「自己責任論の行き過ぎた世界」PLAN 75 コージィ日本犬さんの映画レビュー(感想・評価)
自己責任論の行き過ぎた世界
構成もキャスティングも上手く、おそらく作り手の狙い通り、腹立たしく感情を誘導されてきました。
公的安楽死、自殺推進のお話。
古今東西、『ソイレント・グリーン』『ハッピーエンドの選び方』など、過去に安楽死やディストピアを扱った映画はあるけども、これは日本に蔓延る「自己責任論」の行き着く、邦画らしい映画に仕上がっていました。
描かれているのは「いずれ自分が老いる」ことが想像できない、自分は生き残る側と勘違いした人々が作り出しそうな未来。
若者と老人とで分断された世界。
そこには、人間に対する敬意、尊厳といったものは存在せず、効率だけを目指し、「国のために国民はあるべき」といった戦前までの思想が、観客に感じ取られるように表現されていました。
また同時に、多くの老人たちが口にする「他人や子供たちの負担になりたくない」「迷惑をかけるのは恥ずかしい」という考え方もまた反映されているように見えました。

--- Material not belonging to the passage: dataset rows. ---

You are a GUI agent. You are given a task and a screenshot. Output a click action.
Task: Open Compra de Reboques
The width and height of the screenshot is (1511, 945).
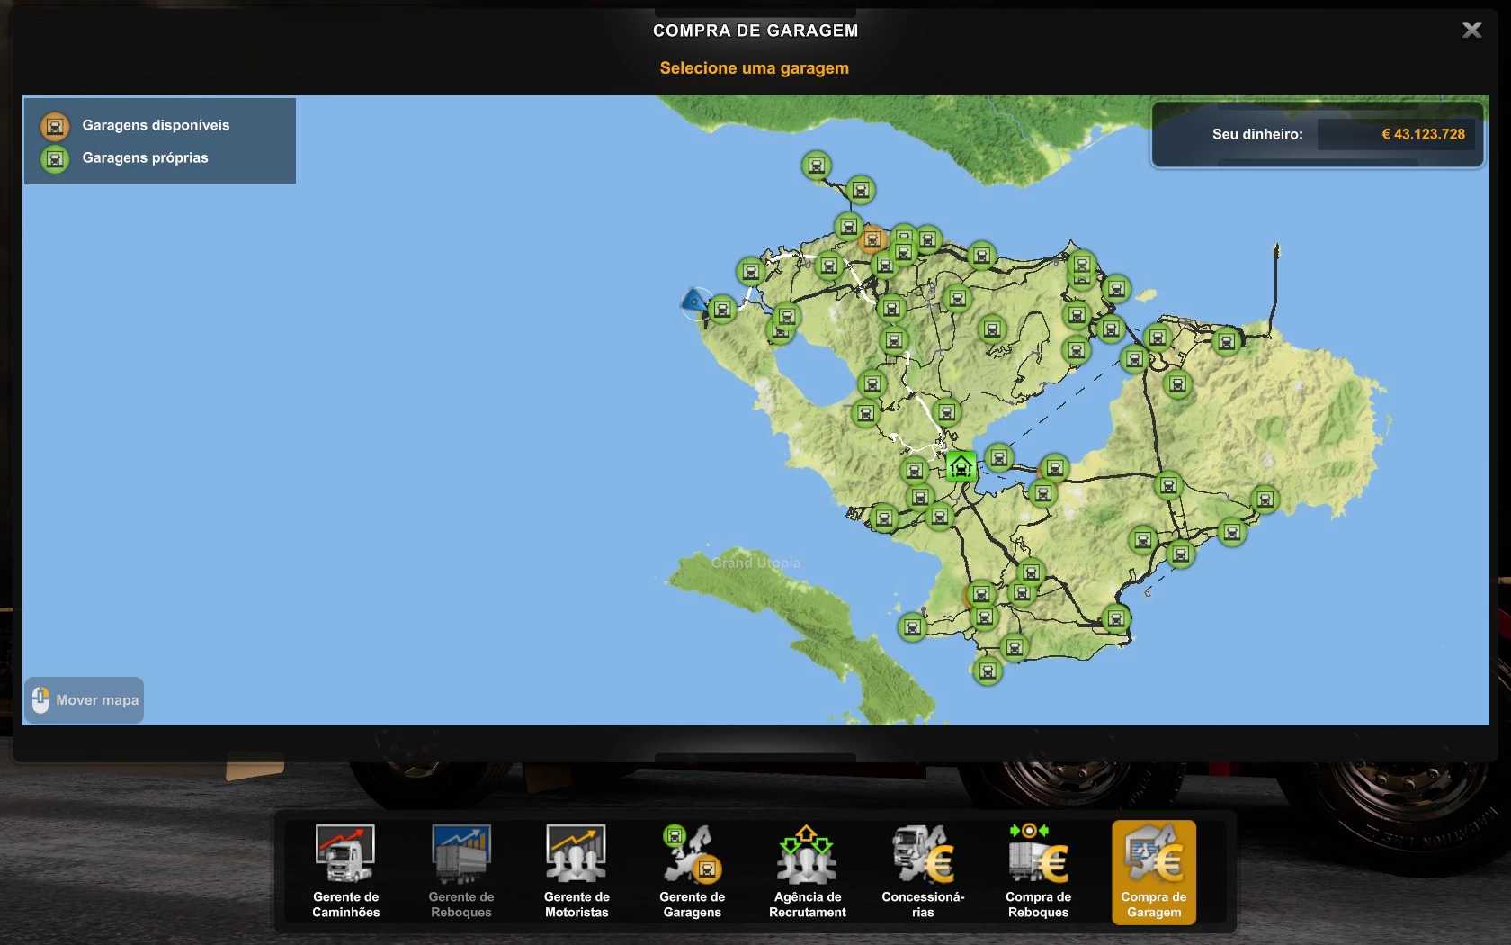tap(1038, 870)
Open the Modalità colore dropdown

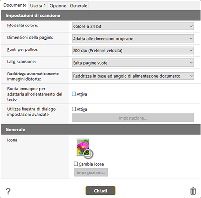tap(133, 26)
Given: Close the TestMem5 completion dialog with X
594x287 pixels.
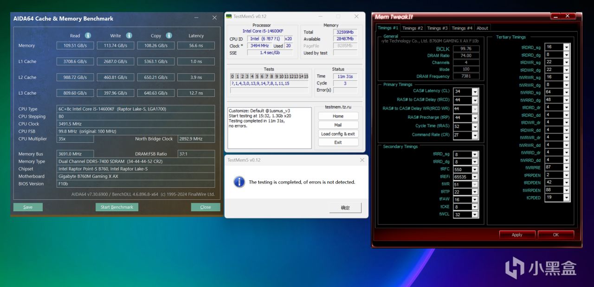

そして、日本人には割と多い、親方日の丸・お上への追随精神、「政府が何かやれと言ったら、やらなければならない」という考え方。
同調圧力の強い村社会の中で、「出る杭は打たれる」にならないよう、目立たないよう、大勢(たいせい)に流される生き方を望むうち、自滅していく。
そんな日本人の在り方をありのまま描くことで、不快感を喚起し、「それでいいのか?」と問題提起しているので、当然不愉快に感じるのです。
映画が作られた背景には、間違いなく高齢者施設での虐待事件や、障害者施設における大量殺人事件があるのでしょう。
しかし、人は死ぬまで生きるために、生きているもの。
本来なら、「生きていたくない」「生きづらい」世の中を作らないことこそが肝要。
生きづらさは「いつか我が身」になります。
年寄りの生きにくい世の中は、子どもや若者にも生きにくい。
そんな世の中でいいのか?
という問いかけ。
「政府や役所の人間が、産業廃棄物業者とつるんで、遺品を売ってキックバックを受けている」
「『老人が死ぬ気を無くさないよう』コールセンターで働く若者にマニュアルを渡し、教え、彼らの給料を中抜きする派遣業者の存在」
「老人殺し事業が、3年で1兆円超規模の一大産業になったので、75から65に拡大の案が進行」
などを匂わせるシーンやセリフが挿入されていて、監督の世の中への不信感が随所に滲み出ていました(是枝さんの影響が大きいのだろうなぁ)。
「きっと映画の世界で法律を通した政治家は75歳以上だけども、絶対にPLAN 75は利用しないのだろう」と想像しながら劇場を後にしました。
この映画に同調して、自分もこんな制度があったら利用したいと思った方は、深呼吸して心に余裕が必要です。
落ちついて。
生きていくことは、結局誰かの力を借りて(貴方の力も貸して)みっともなく迷惑をかけていくことですから。
歳を取るのは素敵なことです。
身体のガタは、頑張ってきた証です。
恥ずかしくはないのです。
私は若者でも老人でもない、若者でも老人でもある中年のオッさんですから。
その両方だ。
狭間だからこそ見えることもある。